EXERCISE DATA:
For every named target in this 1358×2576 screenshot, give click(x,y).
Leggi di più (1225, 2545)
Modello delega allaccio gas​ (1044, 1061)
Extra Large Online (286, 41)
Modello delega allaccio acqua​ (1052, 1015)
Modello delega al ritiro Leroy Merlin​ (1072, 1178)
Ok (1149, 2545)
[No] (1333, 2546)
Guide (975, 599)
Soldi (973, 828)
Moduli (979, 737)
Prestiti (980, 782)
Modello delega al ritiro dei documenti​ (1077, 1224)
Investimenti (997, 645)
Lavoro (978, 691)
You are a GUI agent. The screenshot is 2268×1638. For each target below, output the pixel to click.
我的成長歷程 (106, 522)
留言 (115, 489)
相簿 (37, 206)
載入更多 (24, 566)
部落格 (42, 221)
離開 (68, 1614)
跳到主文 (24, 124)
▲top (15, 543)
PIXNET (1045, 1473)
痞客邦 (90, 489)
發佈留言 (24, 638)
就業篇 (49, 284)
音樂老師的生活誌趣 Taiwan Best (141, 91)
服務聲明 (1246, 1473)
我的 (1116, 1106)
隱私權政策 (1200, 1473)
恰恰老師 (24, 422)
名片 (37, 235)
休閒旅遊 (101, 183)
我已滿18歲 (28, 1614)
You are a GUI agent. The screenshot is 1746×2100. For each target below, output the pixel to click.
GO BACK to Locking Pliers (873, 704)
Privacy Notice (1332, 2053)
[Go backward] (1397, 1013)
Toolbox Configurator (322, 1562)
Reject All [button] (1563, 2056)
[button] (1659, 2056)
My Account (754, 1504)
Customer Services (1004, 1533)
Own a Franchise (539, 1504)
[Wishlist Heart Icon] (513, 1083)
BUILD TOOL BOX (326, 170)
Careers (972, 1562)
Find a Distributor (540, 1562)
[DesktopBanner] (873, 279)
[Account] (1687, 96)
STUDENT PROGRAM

TASK TO COMPLETE:
Set down exactly the lines from the one that contains "載入更多 (24, 566)" to the final line above, both included, and nothing more.

SOLVED EXERCISE:
載入更多 (24, 566)
部落格 (42, 221)
離開 (68, 1614)
跳到主文 (24, 124)
▲top (15, 543)
PIXNET (1045, 1473)
痞客邦 (90, 489)
發佈留言 (24, 638)
就業篇 (49, 284)
音樂老師的生活誌趣 Taiwan Best (141, 91)
服務聲明 (1246, 1473)
我的 (1116, 1106)
隱私權政策 (1200, 1473)
恰恰老師 (24, 422)
名片 (37, 235)
休閒旅遊 (101, 183)
我已滿18歲 (28, 1614)
You are a GUI agent. The screenshot is 1746×2100. For each target below, output the pixel to click.
GO BACK to Locking Pliers (873, 704)
Privacy Notice (1332, 2053)
[Go backward] (1397, 1013)
Toolbox Configurator (322, 1562)
Reject All [button] (1563, 2056)
[button] (1659, 2056)
My Account (754, 1504)
Customer Services (1004, 1533)
Own a Franchise (539, 1504)
[Wishlist Heart Icon] (513, 1083)
BUILD TOOL BOX (326, 170)
Careers (972, 1562)
Find a Distributor (540, 1562)
[DesktopBanner] (873, 279)
[Account] (1687, 96)
STUDENT PROGRAM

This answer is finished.